The risk of infection is even higher after LT because of immunosuppression. A recent study on SSIs after LT [64] clarifies the explosiveness of this topic with a percentage of 53% infections that are caused by multi-resistant germs with significantly higher mortality after LT. The origin of deep SSI was abscesses in 58%, a peritonitis in 28%, deep wound infections in 8% and a cholangitis in 6%. An increase of 24 hospital days per patient, 159.967 US$ extra costs and a 10% higher mortality was reported. In LT, especially, other factors like malnutrition, ischemia-reperfusion injury, and immunosuppressive therapy may lead to dysbiosis, disrupted intestinal barrier, alterations in the innate immunity response, and bacterial translocation. This can be associated with early infections, graft failure, and decreased survival [60]. Due to a dysbiosis with a decrease of beneficial bacteria and an increase of pathogenic species, the response to the host consists of higher endotoxin levels and increased bacterial translocation. Previous studies suggest that the intestinal microbiota regulate liver tumorigenesis or inflammatory reactions through altering the activity of pro-inflammatory microorganism-associated molecular patterns, bacterial metabolites, natural killer (NK) T cells-mediated bile acid metabolism, and prostaglandin (PG)E2- mediated suppression of antitumor immunity [61,63,64,65]. In the liver, lipopolysaccharides (LPS) can be inactivated by activation of the enzyme alkaline phosphatase by special bacterial strains (e.g., lactococcus lactis W19). Probiotics can reduce the occurrence rate of bacterial infections by stabilizing the gastrointestinal barrier and by banishing pathogens. When taking safety of pro-/synbiotic use in immunocompromised and immunosuppressed patients into account, based on available literature, it may be prudent to avoid products containing Saccharomyces sp., because these products were not used in the efficacy studies. The majority of the adverse event reporting reports products containing Saccharomyces sp. [65].

Limitations of this review were that 3 studies (2 LT studies and 1 LR study) were performed by 1 investigator [40,41], Eguchi et al. had a retrospective control group [42], and 2 of the LR studies were prospective non-randomized studies.
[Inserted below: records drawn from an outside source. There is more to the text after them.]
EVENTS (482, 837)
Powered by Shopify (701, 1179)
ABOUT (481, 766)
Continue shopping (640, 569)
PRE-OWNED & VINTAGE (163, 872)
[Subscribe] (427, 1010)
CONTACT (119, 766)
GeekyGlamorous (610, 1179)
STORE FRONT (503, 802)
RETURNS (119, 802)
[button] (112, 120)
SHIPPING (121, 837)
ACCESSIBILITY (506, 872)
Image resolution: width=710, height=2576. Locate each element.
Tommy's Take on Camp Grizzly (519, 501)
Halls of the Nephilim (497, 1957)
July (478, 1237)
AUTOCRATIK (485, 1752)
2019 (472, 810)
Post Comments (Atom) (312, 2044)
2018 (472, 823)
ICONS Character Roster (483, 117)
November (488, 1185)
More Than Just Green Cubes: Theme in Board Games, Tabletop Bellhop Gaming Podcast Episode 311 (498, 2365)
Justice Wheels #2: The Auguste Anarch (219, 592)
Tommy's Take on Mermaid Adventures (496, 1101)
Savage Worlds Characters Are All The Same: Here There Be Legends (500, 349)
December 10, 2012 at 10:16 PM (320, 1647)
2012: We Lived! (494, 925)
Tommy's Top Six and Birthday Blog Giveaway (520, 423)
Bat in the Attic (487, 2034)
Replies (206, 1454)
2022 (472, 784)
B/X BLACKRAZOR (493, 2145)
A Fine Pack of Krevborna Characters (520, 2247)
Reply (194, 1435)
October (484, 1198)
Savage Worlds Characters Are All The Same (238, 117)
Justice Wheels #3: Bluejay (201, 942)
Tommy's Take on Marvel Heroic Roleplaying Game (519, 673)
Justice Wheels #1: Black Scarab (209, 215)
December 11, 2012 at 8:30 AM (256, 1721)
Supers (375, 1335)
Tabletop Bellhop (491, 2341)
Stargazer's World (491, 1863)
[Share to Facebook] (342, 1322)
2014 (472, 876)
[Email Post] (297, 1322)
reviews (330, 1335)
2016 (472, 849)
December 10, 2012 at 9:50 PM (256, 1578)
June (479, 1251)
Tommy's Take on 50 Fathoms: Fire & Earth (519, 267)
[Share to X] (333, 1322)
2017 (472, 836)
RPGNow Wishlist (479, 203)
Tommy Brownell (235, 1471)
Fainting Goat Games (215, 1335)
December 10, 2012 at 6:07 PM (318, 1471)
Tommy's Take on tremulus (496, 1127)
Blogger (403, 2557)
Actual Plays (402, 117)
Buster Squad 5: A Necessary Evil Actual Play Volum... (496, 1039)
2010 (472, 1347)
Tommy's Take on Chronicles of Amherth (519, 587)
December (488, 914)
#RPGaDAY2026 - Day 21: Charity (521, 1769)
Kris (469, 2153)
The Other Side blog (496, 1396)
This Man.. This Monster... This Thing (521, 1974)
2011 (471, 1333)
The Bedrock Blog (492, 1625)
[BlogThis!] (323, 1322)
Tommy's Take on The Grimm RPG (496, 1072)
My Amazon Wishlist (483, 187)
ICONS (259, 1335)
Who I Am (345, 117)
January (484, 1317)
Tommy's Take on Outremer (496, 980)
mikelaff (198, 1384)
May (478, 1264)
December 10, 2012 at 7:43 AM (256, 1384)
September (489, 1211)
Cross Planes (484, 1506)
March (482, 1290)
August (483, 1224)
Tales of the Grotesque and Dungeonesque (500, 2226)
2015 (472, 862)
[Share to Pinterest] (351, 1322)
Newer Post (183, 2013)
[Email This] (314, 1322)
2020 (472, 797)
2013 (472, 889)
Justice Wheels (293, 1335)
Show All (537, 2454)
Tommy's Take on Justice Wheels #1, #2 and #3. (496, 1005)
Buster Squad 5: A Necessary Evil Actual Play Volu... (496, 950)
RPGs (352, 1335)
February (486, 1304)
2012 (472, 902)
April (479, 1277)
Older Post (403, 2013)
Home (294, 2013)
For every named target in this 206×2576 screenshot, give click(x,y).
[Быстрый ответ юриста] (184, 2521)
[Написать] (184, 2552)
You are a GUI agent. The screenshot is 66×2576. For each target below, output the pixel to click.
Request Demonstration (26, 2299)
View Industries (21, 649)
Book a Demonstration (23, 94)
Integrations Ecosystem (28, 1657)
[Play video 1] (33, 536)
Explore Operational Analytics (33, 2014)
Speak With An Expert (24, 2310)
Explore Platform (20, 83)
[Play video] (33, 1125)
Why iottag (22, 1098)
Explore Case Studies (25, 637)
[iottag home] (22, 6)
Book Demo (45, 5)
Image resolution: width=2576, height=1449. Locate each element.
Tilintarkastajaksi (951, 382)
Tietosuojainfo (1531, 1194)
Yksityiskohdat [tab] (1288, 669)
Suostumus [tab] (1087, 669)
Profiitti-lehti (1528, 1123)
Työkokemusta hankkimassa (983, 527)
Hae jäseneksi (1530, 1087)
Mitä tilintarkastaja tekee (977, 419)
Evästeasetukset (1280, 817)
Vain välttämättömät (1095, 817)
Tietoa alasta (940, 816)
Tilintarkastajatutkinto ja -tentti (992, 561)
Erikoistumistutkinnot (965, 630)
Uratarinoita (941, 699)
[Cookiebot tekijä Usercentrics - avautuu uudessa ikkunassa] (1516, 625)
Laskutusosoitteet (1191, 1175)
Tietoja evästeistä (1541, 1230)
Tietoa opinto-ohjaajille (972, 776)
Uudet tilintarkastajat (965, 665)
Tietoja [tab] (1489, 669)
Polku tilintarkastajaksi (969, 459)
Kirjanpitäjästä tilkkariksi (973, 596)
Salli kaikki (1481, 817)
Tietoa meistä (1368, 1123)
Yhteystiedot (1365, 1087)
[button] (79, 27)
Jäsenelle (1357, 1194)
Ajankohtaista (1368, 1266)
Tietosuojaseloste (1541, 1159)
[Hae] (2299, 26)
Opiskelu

The combinations and concentrations of the pro-/synbiotic preparations were different, though Lactobacillus sp. was the main component. The results of the meta-analysis have to be interpreted with caution because the duration of perioperative exposure differed between studies, as well as the control groups being inconsistent (placebo vs. no therapy vs. administration of only prebiotics).

5. Conclusions

Perioperative pro-/synbiotics have been investigated in various RCTs in liver surgery with different primary study endpoints. Most of the studies focused on postoperative infections that lead to increased morbidity and mortality but also on intestinal integrity, on the microflora, as well as on the development of perioperative liver function and surgical outcomes. Pro-/synbiotics in liver surgery clearly reduce infections. However, current evidence on the effects of prophylactic perioperative administration of pro-/synbiotics in liver surgery is conflicting due to pending standardization of pro-/synbiotic preparations, duration of perioperative exposure, the route of administration as well as standardized study controls (standard care or placebo), making comparison of the trials challenging.